• [Prompt]: A word-for-word copy of the lines from the one holding "Viewport: 725px width, 436px" through the final line of the records below is the only output asked for.

== Material provided

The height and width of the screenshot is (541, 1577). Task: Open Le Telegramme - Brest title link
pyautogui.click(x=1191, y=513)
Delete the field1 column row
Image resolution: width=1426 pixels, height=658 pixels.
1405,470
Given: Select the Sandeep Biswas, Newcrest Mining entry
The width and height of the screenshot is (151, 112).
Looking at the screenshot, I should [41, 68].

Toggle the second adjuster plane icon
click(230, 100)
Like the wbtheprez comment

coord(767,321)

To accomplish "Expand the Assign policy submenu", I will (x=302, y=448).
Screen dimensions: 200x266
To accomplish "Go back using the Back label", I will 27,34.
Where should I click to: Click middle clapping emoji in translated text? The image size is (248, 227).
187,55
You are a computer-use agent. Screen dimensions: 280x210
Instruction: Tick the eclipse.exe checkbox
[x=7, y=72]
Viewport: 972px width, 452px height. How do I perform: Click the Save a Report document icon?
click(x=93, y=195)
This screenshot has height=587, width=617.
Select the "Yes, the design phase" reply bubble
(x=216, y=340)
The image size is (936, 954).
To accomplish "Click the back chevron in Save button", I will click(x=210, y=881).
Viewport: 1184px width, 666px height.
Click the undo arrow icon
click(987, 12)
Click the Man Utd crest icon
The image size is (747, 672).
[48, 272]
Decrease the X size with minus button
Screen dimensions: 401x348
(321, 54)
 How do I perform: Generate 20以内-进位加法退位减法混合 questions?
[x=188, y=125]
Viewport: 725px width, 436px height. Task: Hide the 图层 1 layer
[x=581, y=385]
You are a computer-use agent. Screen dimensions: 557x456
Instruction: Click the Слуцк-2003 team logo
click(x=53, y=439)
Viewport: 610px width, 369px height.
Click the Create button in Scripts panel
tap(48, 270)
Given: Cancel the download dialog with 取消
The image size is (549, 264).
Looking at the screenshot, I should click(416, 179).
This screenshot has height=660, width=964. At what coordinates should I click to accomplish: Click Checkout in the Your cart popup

====

• [Answer for the task]:
Viewport: 725px width, 436px height. Task: Hide the 图层 1 layer
[x=581, y=385]
You are a computer-use agent. Screen dimensions: 557x456
Instruction: Click the Слуцк-2003 team logo
click(x=53, y=439)
Viewport: 610px width, 369px height.
Click the Create button in Scripts panel
tap(48, 270)
Given: Cancel the download dialog with 取消
The image size is (549, 264).
Looking at the screenshot, I should click(416, 179).
This screenshot has height=660, width=964. At what coordinates should I click to accomplish: Click Checkout in the Your cart popup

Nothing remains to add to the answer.